__Exercises__.
**1.** Answer these questions using the article on childhood abuse:
(a) How many participants completed the confidential surveys?
(b) Which organization conducted the study, and in what years?
(c) What percentage of reported child sexual abuse cases are perpetrated by juveniles?
**2.** Duplicate everything in the article on childhood abuse from "Do you suffer" down to "public health crisis.".
**3.** Go on with the article on childhood abuse from the point where it stops.

__Extract to read__.
The ACE of Abuse!
Do you suffer from from anxiety, depression, suicidal thoughts, anger, substance abuse, addictions of different kinds, liver, lung or cardiac disease, poor social skills, low academic or work achievement? If you answered yes to any of those disorders, then you must read this. It just may save your life or protect from further deterioration.
One of the largest study ever conducted of childhood abuse and neglect and how it affects well-being in adulthood was conducted by Kaiser Permanente in 1995-1997. Over 17,000 participants completed confidential surveys of their childhood experiences and their well-being as adults. The results of this Adverse Childhood Experiences (ACE) study shocked the world because of what it revealed. But it is yet to be recognized as a public health crisis.
You can read about the study and its results by clicking here. What I would like to talk about are the subtle nuances through the lens of compassion - for not only those who suffer abuse during their childhood but also for the perpetrators of abuse. While our compassion for the abused and anger against the abusers is rightly placed, we must recognize the root cause of the abuse if we hope to put a dent in this vicious cycle. According to some sources, it is believed that as many as 66% to 90% of sexual abuse victims never come forward with their story. Perhaps it is because almost 90% of abuse occurs at the hands of someone they know, love or trust. Worse still, according to statistics released by The National Center for Victims of Crime, of the reported cases of child sexual abuse, 23% are perpetrated by juvelines and 40% to 80% of the juvenile sex offenders have themselves been victims of sexual abuse (Advances in Clinical Child Psychology, page 19). As horrific as these statistics are, they also raise a very important issue. Why is there so much darkness in the minds of the juveniles who themselves have suffered unspeakable abuse? Is this darkness somehow related to the vicious cycle of abuse? So, before we start blaming and hating the abusers, let us step back to examine the real issues with compassion towards both the abused and the abuser.

Records from a dataset:
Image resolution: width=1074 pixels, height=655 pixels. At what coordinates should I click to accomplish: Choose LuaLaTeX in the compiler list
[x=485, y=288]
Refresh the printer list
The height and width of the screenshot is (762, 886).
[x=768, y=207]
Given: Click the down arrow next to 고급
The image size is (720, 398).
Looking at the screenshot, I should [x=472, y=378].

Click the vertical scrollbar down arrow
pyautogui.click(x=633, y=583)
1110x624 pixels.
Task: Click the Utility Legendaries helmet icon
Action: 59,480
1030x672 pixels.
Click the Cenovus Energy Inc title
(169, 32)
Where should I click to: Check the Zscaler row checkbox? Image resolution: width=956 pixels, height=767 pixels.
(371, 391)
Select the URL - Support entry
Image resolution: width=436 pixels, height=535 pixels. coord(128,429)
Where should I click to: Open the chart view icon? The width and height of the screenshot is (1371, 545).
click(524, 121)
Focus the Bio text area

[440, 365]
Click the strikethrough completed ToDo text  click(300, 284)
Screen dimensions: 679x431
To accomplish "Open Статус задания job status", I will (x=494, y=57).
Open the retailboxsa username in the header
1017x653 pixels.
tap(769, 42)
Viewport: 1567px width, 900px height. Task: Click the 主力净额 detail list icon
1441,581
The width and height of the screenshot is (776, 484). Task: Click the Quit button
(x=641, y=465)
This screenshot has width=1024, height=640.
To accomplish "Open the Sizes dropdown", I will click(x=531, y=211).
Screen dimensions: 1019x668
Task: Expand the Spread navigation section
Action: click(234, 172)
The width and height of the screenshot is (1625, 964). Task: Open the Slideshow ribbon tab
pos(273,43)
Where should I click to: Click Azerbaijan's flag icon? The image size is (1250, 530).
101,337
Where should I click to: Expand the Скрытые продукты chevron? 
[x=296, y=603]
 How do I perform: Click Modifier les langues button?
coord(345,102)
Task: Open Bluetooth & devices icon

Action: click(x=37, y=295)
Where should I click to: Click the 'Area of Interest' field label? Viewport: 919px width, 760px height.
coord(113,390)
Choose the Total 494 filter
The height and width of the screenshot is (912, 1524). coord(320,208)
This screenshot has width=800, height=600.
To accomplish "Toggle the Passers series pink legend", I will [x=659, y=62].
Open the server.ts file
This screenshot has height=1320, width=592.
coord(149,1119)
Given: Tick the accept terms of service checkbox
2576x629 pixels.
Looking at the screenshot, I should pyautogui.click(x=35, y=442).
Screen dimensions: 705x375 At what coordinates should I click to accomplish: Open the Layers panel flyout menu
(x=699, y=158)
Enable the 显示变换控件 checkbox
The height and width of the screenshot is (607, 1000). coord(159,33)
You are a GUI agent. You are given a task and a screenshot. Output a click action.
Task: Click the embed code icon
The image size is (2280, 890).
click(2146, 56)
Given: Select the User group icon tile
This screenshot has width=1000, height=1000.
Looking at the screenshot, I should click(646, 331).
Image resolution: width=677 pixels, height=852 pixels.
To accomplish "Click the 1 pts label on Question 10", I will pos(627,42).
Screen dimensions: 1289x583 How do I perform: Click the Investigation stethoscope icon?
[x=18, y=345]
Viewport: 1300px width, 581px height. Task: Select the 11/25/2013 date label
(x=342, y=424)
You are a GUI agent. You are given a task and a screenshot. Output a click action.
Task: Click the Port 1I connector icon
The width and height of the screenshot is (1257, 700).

__Task answers__.
**1.**
(a) Over 17,000
(b) Kaiser Permanente, in 1995-1997
(c) 23%

**2.**
Do you suffer from from anxiety, depression, suicidal thoughts, anger, substance abuse, addictions of different kinds, liver, lung or cardiac disease, poor social skills, low academic or work achievement? If you answered yes to any of those disorders, then you must read this. It just may save your life or protect from further deterioration.
One of the largest study ever conducted of childhood abuse and neglect and how it affects well-being in adulthood was conducted by Kaiser Permanente in 1995-1997. Over 17,000 participants completed confidential surveys of their childhood experiences and their well-being as adults. The results of this Adverse Childhood Experiences (ACE) study shocked the world because of what it revealed. But it is yet to be recognized as a public health crisis.

**3.**
Clearly, we don't need a scientist to conduct a national survey to tell us the answer. It is the powerless who act out to feel powerful. It is the helpless who are abused by those who were once helpless too. It is the undeveloped brain of a child that is permanently altered by the actions of another whose brain is also not fully developed yet. This is not to condone the act of sexual abuse but it is certainly an important criteria in understanding the history of abuse so we can design programs and mechanisms to try to break this vicious cycle. Some would argue that there are many other causes of abuse and that this view is rather limiting. I agree with them. However, I also know from basic understanding of the world that the numbers I have quoted relating to just one cause of abuse tell a story that's nothing short of a pandemic. I will leave the other causes in the safe hands of many more capable individuals, NGOs, and governmental agencies. I would like to focus on the rape of innocence and the vicious cycle it perpetrates.
When the trust of an innocent child is shattered, the memory of abuse is locked up deep in the dark recesses of their soul where only shame, self-blame, lack of self-worth, and helplessness are its companions. Their heart aches in search of the long lost memory of the Creator, their mother, in whose womb there was nothing but peace and happiness. When abuse occurs at the hands of the mother, as is sometimes the case, the scar is likely even deeper. The dark layers of shame, self-blame, helplessness, fear and guilt begin to cloud the view of the pure divinity that the child once experienced. The light that once produced a bright and colorful rainbow is now blocked by filters of abuse and the beauty of the rainbow begins to fade.
How can we shift this vicious cycle into a virtuous one? How can we bring hope and light to both the abused and the abusers so that they can lift themselves out of darkness? What can we do to build a bridge between self-loathing and self-love so that the balance of power can shift in favor of the latter? The answer is not difficult. It was pronounced by Buddha over 2600 years ago in one Sanskrit word - Karunā. A word he used to describe the loving-kindness or compassion that has the power to remove someone's pain. I believe that compassion that allows one to feel the pain of others can also be the tool that can get rid of this pain. I will write extensively about Karunā in another blog but I leave you with one example as proof of my conviction.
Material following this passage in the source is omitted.